- PROBLEM DESCRIPTION: In the data below, one line contains "Given: Open the Import dropdown" and a later one contains "Task: Click the sidebar search magnifier icon". Print both, with every line between them, exactly and alone.

- EXERCISE INPUT:
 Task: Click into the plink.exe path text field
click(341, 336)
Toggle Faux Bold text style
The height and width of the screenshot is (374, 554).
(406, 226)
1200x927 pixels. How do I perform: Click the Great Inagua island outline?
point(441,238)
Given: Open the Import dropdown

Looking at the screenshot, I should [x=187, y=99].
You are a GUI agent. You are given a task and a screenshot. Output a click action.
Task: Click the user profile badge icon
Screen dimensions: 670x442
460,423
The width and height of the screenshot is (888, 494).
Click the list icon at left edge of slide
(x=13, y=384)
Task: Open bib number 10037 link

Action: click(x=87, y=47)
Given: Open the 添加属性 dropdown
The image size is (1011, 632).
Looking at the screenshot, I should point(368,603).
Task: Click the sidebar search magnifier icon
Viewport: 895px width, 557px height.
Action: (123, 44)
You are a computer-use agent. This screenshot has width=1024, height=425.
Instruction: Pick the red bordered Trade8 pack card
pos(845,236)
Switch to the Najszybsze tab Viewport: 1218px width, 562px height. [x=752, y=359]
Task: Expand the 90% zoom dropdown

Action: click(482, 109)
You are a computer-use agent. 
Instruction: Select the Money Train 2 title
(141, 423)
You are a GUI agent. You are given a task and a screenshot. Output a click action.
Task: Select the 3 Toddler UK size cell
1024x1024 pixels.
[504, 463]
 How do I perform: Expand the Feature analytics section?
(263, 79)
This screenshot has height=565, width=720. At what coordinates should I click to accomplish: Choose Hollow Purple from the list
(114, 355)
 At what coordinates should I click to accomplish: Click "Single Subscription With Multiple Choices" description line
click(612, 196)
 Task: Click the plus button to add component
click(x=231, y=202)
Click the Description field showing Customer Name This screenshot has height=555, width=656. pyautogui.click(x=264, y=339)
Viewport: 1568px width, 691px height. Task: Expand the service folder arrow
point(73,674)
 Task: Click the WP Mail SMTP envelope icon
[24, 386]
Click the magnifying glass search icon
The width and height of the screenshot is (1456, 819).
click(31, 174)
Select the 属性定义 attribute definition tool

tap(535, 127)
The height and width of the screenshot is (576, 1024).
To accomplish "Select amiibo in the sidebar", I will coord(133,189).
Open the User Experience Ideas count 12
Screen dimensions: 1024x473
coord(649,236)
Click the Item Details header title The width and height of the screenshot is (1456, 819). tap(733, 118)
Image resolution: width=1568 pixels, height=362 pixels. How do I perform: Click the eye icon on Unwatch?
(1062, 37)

- WRITTEN SOLUTION:
Given: Open the Import dropdown

Looking at the screenshot, I should [x=187, y=99].
You are a GUI agent. You are given a task and a screenshot. Output a click action.
Task: Click the user profile badge icon
Screen dimensions: 670x442
460,423
The width and height of the screenshot is (888, 494).
Click the list icon at left edge of slide
(x=13, y=384)
Task: Open bib number 10037 link

Action: click(x=87, y=47)
Given: Open the 添加属性 dropdown
The image size is (1011, 632).
Looking at the screenshot, I should point(368,603).
Task: Click the sidebar search magnifier icon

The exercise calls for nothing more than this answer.